* EXTRACT *

USDA Wildlife Services Shares Reports on Wildlife Hazards to Aviation

USDA APHIS

USDA Wildlife Services Shares Reports on Wildlife Hazards to Aviation

The Wildlife Services program in the Animal and Plant Health Inspection Service is announcing the availability of reports about wildlife hazards to aviation.

Wildlife Airstrikes

Annual Wildlife Strike Report

In February, the Federal Aviation Administration (FAA) and the United States Department of Agriculture’s Wildlife Services released Wildlife Strikes to Civil Aircraft in the United States: 1990-2019. Through an interagency agreement, Wildlife Services’ Airport Wildlife Hazards Program reviews and compiles all reported wildlife strikes to the FAA National Wildlife Strike Database (NWSD) to ensure data quality and consolidates duplicate reports. Wildlife Services also enters wildlife strikes from various sources not reported through the FAA’s on-line reporting portal.

Wildlife Strikes to Civil Aircraft presents a summary analysis for the 30-year period, 1990 through 2019. The 2019 total of reported wildlife strikes showed an increase of 1,007 wildlife strikes (6 percent) compared to 2018. The number of wildlife strikes annually reported has increased more than 9-fold from 1990 to a record high of 17,228 in 2019. Wildlife strike reporting is vital to managing safety for both aviation and avian species. The FAA and Wildlife Services, which assists with strike avoidance at more than 890 airports throughout the country, agree that the problem of wildlife hazards cannot be fully addressed without knowing the species of wildlife involved.

Although overall numbers of reported strikes continue to rise, those causing damage have increased only slightly since 2010 and are still below the record number in 2000. Damaging strikes declined 4 percent between 2000 and 2019, from 743 to 710. This decline has been most pronounced for commercial aircraft in the airport environment (at <1,500 feet above ground level) but has not declined for general aviation.

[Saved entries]
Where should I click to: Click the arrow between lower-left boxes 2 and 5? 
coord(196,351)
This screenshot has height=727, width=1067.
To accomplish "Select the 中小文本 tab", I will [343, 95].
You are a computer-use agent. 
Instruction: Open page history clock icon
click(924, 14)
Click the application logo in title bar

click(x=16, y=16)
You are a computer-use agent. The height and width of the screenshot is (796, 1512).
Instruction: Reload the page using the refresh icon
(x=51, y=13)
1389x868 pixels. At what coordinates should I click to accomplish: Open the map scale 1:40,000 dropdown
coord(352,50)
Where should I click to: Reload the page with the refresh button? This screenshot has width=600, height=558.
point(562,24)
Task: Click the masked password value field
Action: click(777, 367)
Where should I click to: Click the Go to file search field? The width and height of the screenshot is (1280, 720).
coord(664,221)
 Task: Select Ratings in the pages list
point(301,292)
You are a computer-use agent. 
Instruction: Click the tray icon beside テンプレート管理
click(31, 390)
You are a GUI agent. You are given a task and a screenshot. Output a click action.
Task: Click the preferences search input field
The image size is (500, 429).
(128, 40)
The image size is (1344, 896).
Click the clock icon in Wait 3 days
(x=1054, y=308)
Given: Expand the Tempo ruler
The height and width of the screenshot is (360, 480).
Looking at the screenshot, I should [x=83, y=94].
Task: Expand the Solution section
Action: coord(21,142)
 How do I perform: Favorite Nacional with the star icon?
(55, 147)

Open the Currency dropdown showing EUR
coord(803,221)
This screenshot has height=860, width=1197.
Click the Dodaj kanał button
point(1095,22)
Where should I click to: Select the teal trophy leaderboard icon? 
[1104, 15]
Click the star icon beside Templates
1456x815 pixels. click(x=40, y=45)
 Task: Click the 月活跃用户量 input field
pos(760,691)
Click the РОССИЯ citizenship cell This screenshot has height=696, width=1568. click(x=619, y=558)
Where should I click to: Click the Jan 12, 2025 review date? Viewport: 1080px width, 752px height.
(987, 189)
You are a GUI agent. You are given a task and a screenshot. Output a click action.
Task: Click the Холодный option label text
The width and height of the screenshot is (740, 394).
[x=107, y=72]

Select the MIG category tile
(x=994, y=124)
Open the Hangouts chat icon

* WHAT YOU WILL DO *
1) Answer these questions from the USDA announcement on wildlife hazards to aviation:
(a) At how many airports does Wildlife Services assist with strike avoidance?
(b) What record number of wildlife strikes was reported in 2019?
(c) How many damaging strikes were recorded in 2000 and in 2019?
2) Write the next part of the USDA announcement on wildlife hazards to aviation, picking up after its final sentence.

* TASK-BY-TASK RESULTS *
1)
(a) More than 890 airports.
(b) 17,228.
(c) 743 in 2000 and 710 in 2019.

2)
Management actions conducted by airports and their biologists to mitigate the risk have been implemented at many airports since the 1990s. These are likely responsible for the reduction in damaging strikes or those with a negative effect-on-flight at passenger-certificated airports between 2000-2019 despite continued increases in populations of many large bird species. Wildlife Services provides a wide range of technical and direct management assistance at airports and military airbases, domestically and overseas. Its National Wildlife Research Center scientists conduct research that provides a scientific foundation for management programs. (Protecting the Flying Public, FY19.)

Strikes occur every day, but when compared to the total number of flights they are rare. Although eliminating all strikes at all times may be impossible, comprehensive assessment, planning and management techniques have successfully mitigated damaging strikes on or near airports. Combined with systematic evaluation and adaptation of techniques, safety can be increased.

cerulean warbler

More Inter-agency Cooperation

Identifying the bird species involved in a wildlife strike is critical information for addressing aviation strike hazards. When a bird carcass isn’t available, airport or airline personnel or airport biologists collect any biological remains, known as “snarge”. They can send the snarge to the Smithsonian Institution Feather Lab, which in turn can identify bird and other wildlife species through morphological and DNA analyses.

In 2020, Wildlife Services and the Feather Lab authored a report marking a milestone in the National Wildlife Strike Database (NWSD).--USDA APHIS | National Wildlife Strike Database Records 600th Bird Species Struck by Aircraft. Through this report, Wildlife Services and the Smithsonian Feather Lab explain the identification of a single bird that represented that 600th species listed in the database. Determined to be a cerulean warbler (Setophaga cerulean), the remains brought the number of New-World wood warblers (family Parulidae) entered in the NWSD to 40 species.

In this strike event involving the cerulean warbler, neither the airport nor biologists could have reduced chances of the collision which likely occurred during nighttime migration. However, knowing about the strike underscores one of the obstacles birds face during annual migration cycles. It also demonstrates the applicability of the information available in the NWSD to disciplines beyond aviation, such as ornithology.